#67 Selbsthilfe, Sprache und Zugehörigkeit
Warum suchen Menschen, die schon lange in Deutschland leben – manche sogar hier geboren – Unterstützung in Selbsthilfegruppen in ihrer Herkunftssprache? Warum fällt es manchmal leichter, über Schmerzen, Ängste oder Stress in der eigenen Sprache zu sprechen? Und wie beeinflussen kulturelle Rollenbilder, besonders bei Männern, die Bereitschaft, Hilfe anzunehmen? In dieser Folge von Echte Stimmen hören wir zwei Perspektiven:
Kazım Erdoğan ist Psychologe, Sozialarbeiter und Gründer von Aufbruch Neukölln und spricht über die erste Selbsthilfegruppe für türkische Männer, mit der er Räume für Dialog, neue Vaterrollen und gesellschaftlichen Zusammenhalt schuf. Für sein Engagement gegen Ausgrenzung und Gewalt wurde er 2012 mit dem Bundesverdienstkreuz ausgezeichnet.

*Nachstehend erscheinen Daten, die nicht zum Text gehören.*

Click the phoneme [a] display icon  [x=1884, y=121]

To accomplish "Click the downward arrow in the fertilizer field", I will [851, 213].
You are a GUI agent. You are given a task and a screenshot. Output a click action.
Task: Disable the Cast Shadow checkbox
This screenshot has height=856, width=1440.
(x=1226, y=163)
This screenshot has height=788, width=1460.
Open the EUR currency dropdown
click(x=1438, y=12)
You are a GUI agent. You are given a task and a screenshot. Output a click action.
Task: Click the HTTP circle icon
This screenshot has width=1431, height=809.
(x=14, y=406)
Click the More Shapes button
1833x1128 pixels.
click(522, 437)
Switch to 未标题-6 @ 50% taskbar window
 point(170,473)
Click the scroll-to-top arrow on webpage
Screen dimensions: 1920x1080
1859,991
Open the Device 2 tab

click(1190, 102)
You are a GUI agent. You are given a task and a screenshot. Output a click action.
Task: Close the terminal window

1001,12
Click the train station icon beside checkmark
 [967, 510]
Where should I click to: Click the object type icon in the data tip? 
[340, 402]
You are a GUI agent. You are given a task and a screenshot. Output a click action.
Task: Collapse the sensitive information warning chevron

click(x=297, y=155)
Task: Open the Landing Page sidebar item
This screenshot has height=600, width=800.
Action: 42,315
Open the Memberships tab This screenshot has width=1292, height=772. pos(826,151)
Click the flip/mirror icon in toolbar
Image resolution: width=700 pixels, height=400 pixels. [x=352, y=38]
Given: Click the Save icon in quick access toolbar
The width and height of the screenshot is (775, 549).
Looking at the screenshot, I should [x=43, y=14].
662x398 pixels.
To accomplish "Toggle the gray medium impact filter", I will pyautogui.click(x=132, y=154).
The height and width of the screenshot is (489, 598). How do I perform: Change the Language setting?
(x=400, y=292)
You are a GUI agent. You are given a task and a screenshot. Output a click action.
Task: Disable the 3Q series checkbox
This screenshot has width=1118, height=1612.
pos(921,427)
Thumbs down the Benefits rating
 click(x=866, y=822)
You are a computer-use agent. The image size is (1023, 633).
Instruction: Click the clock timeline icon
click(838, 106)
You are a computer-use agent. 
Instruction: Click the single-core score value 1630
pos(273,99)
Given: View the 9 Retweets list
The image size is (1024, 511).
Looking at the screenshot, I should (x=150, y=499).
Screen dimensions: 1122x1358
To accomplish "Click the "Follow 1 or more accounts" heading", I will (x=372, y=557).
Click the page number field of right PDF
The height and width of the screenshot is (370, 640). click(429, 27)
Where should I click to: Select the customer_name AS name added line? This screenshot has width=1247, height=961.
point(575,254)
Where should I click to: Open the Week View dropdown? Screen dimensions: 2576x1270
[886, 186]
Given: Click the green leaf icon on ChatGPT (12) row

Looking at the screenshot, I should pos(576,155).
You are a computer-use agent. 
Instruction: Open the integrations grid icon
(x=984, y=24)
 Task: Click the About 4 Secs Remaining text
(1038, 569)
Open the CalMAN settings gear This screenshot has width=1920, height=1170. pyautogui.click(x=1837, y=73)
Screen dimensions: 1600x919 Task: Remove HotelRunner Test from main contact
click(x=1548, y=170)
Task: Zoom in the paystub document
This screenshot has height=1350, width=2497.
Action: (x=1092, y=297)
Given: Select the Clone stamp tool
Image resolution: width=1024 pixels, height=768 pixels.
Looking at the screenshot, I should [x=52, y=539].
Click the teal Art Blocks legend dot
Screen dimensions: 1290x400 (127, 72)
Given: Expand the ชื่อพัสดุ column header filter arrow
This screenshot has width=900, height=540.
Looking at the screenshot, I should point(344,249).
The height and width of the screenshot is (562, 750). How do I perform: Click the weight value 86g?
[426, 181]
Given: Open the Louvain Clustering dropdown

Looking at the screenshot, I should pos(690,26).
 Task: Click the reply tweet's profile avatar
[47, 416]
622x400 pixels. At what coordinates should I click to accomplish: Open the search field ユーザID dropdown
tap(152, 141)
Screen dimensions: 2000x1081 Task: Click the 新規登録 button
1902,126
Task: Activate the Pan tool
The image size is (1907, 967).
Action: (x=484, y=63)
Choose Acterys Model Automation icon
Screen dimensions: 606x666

Und Taylor Coburn aus den USA spricht über ihr Verständnis von Selbsthilfe und wie sie durch das Berliner Selbsthilfenetzwerk nachhaltig ihren Umgang mit psychischer Gesundheit veränderte und Stigmatisierung überwand. Heute leitet sie bei SEKIS Berlin die von ihr gegründeten Berlin Mental Health Labs, die Menschen mit Migrationshintergrund dabei unterstützen, eigene Initiativen zur psychischen Gesundheit zu entwickeln und Selbstermächtigung zu leben.
Eine Folge über Sprache, Zugehörigkeit und den Mut, Hilfe anzunehmen.